Relatos de diferentes territórios reforçaram a gravidade da situação. Áreas não demarcadas são as mais vulneráveis, sofrendo com invasões frequentes de madeireiros, garimpeiros e empresas interessadas na exploração mineral. Em outros casos, mesmo territórios já reconhecidos enfrentam conflitos, ameaças e violações de direitos, incluindo a falta de consulta prévia em projetos que impactam diretamente as comunidades.
Na segunda roda de conversa, o foco foi a construção de territórios livres de exploração, com destaque para experiências de gestão territorial protagonizadas pelos próprios povos indígenas. Entre elas, a criação de mosaicos territoriais foi apresentada como uma estratégia de fortalecimento coletivo.

O Mosaico Gurupi, no Maranhão, foi citado como exemplo de articulação entre diferentes terras indígenas, integrando ações de vigilância, proteção ambiental, restauração de áreas degradadas e fortalecimento cultural. A iniciativa, construída a partir da organização dos próprios povos, tem ampliado o diálogo com órgãos públicos e possibilitado o acesso a novos projetos e parcerias.
As discussões também reforçaram que o monitoramento territorial vai além da tecnologia. Ele envolve conhecimentos tradicionais, organização comunitária e o cuidado com a biodiversidade, a alimentação e os modos de vida. A transmissão desses saberes entre gerações foi apontada como fundamental para a continuidade das ações de proteção.

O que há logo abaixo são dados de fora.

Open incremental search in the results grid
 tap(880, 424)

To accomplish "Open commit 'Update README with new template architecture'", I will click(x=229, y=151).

Outro ponto central foi a necessidade de investir na formação de jovens e mulheres dentro dos territórios, garantindo que as comunidades tenham autonomia para utilizar ferramentas tecnológicas e fortalecer suas estratégias de vigilância.

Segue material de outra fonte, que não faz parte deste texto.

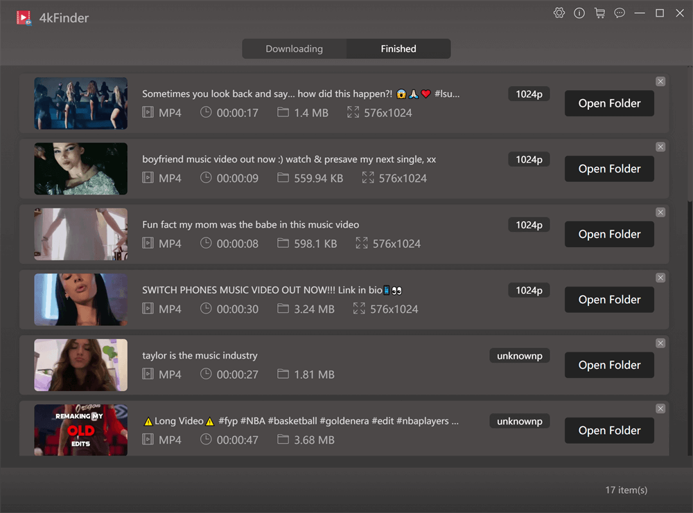This screenshot has height=513, width=693.
Task: Open the shopping cart to purchase a license
Action: (x=599, y=12)
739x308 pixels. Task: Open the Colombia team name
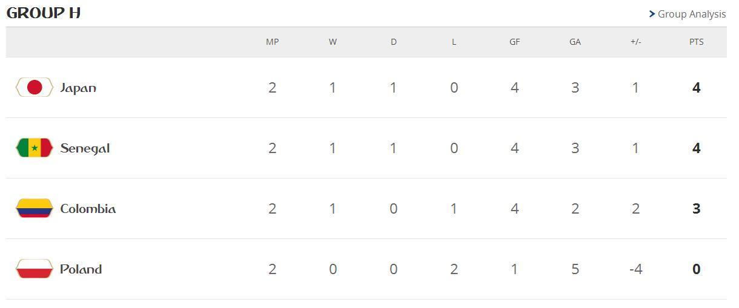[x=88, y=209]
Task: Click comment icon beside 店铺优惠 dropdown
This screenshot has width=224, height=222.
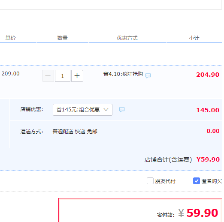Action: 122,110
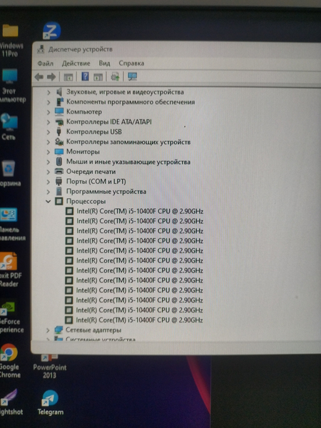The image size is (321, 428).
Task: Open the Google Chrome desktop icon
Action: 9,361
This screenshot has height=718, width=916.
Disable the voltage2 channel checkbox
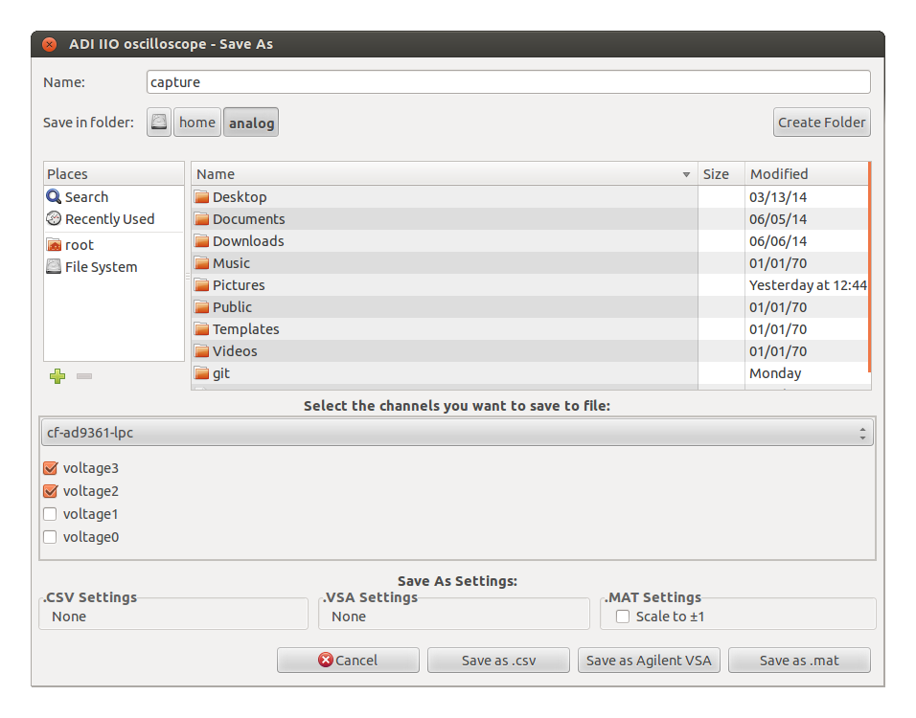[x=51, y=491]
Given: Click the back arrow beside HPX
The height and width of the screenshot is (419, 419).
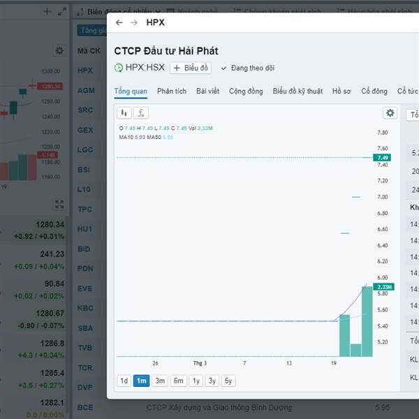Looking at the screenshot, I should coord(119,22).
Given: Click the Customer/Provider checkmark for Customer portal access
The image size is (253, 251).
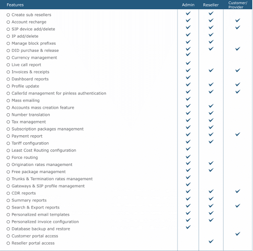Looking at the screenshot, I should point(238,234).
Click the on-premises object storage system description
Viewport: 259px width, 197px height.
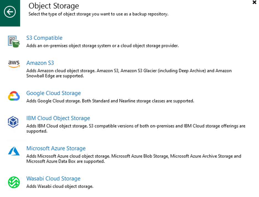click(x=102, y=46)
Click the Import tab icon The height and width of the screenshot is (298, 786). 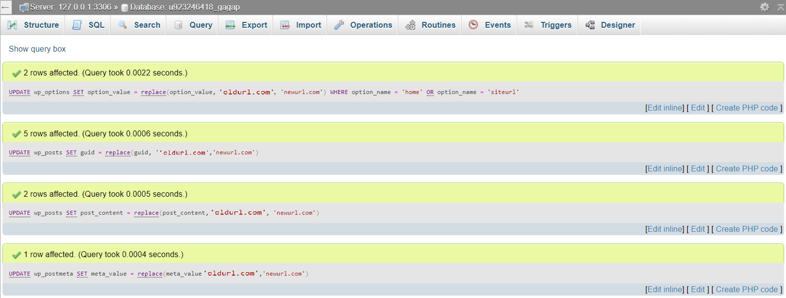285,25
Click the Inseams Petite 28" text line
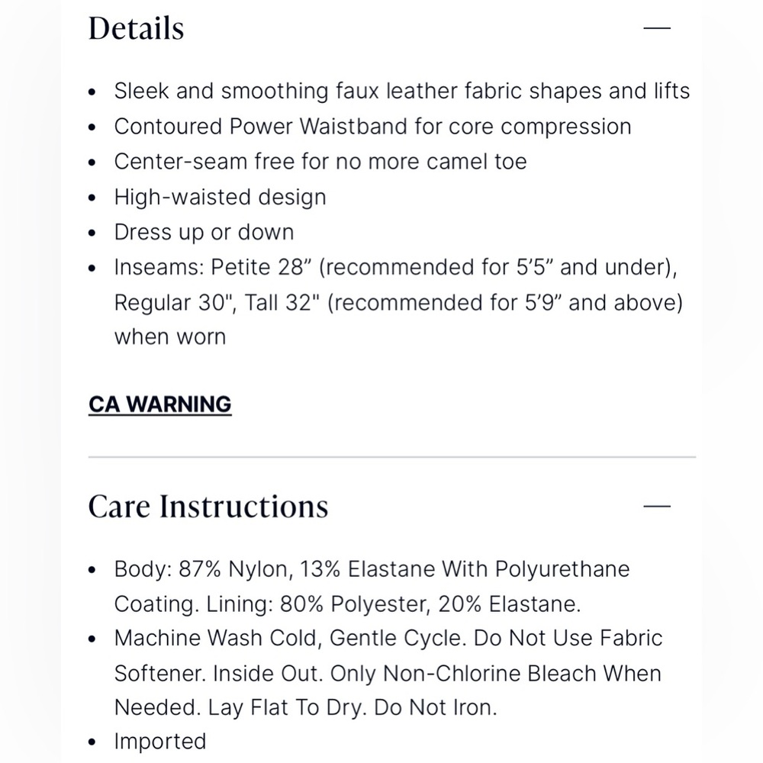Image resolution: width=763 pixels, height=763 pixels. point(395,267)
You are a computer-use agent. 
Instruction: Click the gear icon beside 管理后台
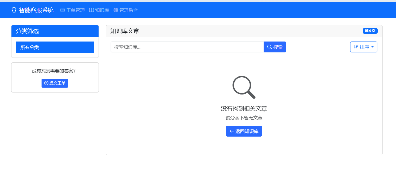tap(115, 10)

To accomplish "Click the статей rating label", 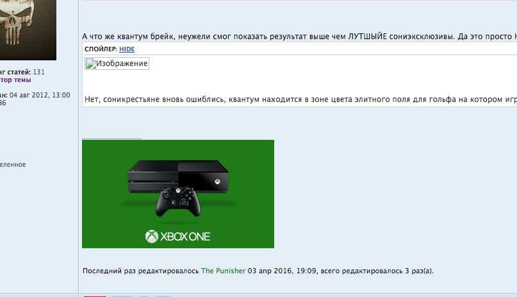I will (15, 72).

Ao final das atividades, ficou evidente que, mesmo diante de múltiplas ameaças e da ausência do Estado, os povos indígenas seguem construindo caminhos próprios de resistência. O monitoramento territorial, aliado à organização coletiva e ao conhecimento tradicional, tem se consolidado como uma ferramenta essencial na defesa dos territórios, das florestas e do futuro das próximas gerações.